Be strong and courageous.
Do not be afraid;
do not be discouraged,
for the Lord your God will be with you
wherever you go.”
Somewhere in her late 90’s my grandmother began losing her memory. While sad to see her struggle with names of her children and grandchildren it was fascinating that she could rattle off all 14 siblings in order of birth. Sometimes after stirring her coffee she would stare at the spoon in her hands as though pondering its purpose but if you replaced the spoon with a rosary, she would automatically begin her prayers. All of the things in her life she worked for – her home, her family, her friends – they were still there yet had slipped from the forefront of her focus. The only thing that remained, that stayed cemented in the muscle memory of her heart and brain was her prayers and her relationship to God. Desiring this same dedication whatever the future holds I have searched for prayers and scriptures to imprint in my heart, practicing them in the same way I drilled basic moves when I was a dancer, knowing they can always be further perfected in preparation for a future in which they are the only thing my muscles recognize
Comedian and host of the podcast “Good Muslim, Bad Muslim” Zahra Noorbakhsh was raised practicing the Fatihah, the prayer Muslims say five times a day. Growing up her parents demanded daily recitation with close attention paid to pronunciation, emphasis as well as execution of the coordinating poses and postures. Her mother warned her that if she ever forgot the words she would truly know what it meant to be a lost soul. Like so many people from all different faiths, as Zahra grew older practice of this prayer became tedious, burdensome and then finally abandoned.
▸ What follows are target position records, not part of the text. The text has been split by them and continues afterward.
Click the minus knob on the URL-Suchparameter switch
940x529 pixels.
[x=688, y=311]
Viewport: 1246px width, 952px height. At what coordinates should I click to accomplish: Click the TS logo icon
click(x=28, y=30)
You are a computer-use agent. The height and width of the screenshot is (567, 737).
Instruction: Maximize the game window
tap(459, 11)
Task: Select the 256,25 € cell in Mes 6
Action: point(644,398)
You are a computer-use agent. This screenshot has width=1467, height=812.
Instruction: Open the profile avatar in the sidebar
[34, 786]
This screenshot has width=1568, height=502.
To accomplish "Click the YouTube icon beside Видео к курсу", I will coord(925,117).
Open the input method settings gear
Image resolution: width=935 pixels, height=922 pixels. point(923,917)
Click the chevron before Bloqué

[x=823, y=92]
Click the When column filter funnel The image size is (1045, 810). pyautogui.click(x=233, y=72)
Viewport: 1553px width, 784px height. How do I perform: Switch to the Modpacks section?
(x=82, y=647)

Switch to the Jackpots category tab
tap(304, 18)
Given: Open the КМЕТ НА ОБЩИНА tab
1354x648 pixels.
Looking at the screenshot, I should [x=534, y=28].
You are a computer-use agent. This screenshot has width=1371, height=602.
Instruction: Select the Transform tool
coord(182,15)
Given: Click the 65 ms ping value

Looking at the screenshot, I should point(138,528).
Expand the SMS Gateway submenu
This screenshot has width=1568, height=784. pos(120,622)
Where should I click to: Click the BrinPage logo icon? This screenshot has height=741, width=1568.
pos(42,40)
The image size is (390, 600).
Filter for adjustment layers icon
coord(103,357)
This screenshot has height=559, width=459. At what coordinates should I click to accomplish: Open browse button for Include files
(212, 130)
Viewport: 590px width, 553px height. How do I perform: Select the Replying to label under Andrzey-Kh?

A few months ago when travel restrictions were placed upon residents of certain Muslim countries, Zahra was filled with rage as well as deep anxiety for the future. Without thinking she reached for the Fatihah. “When I needed it most, I reached for the words of the faith that I was raised with: that the universe is unified by a force of compassion. And I looked everywhere in the attic of my mind to find those words…I closed my eyes, desperate to remember those words of comfort, and they weren’t there.” Zahra later returned to her father and asked him to teach her to pray, again.
As stagnant as prayer can sometimes feel, it isn’t something to be pickled, jarred and dusted off when needed. Instead prayer is a living muscle that only grows with regular, sometimes mundane exercise. Fortunately for us, God is a patient parent always willing to begin again teaching us the words that remind us no matter how much we lose or forget, we should always know how deeply we are loved.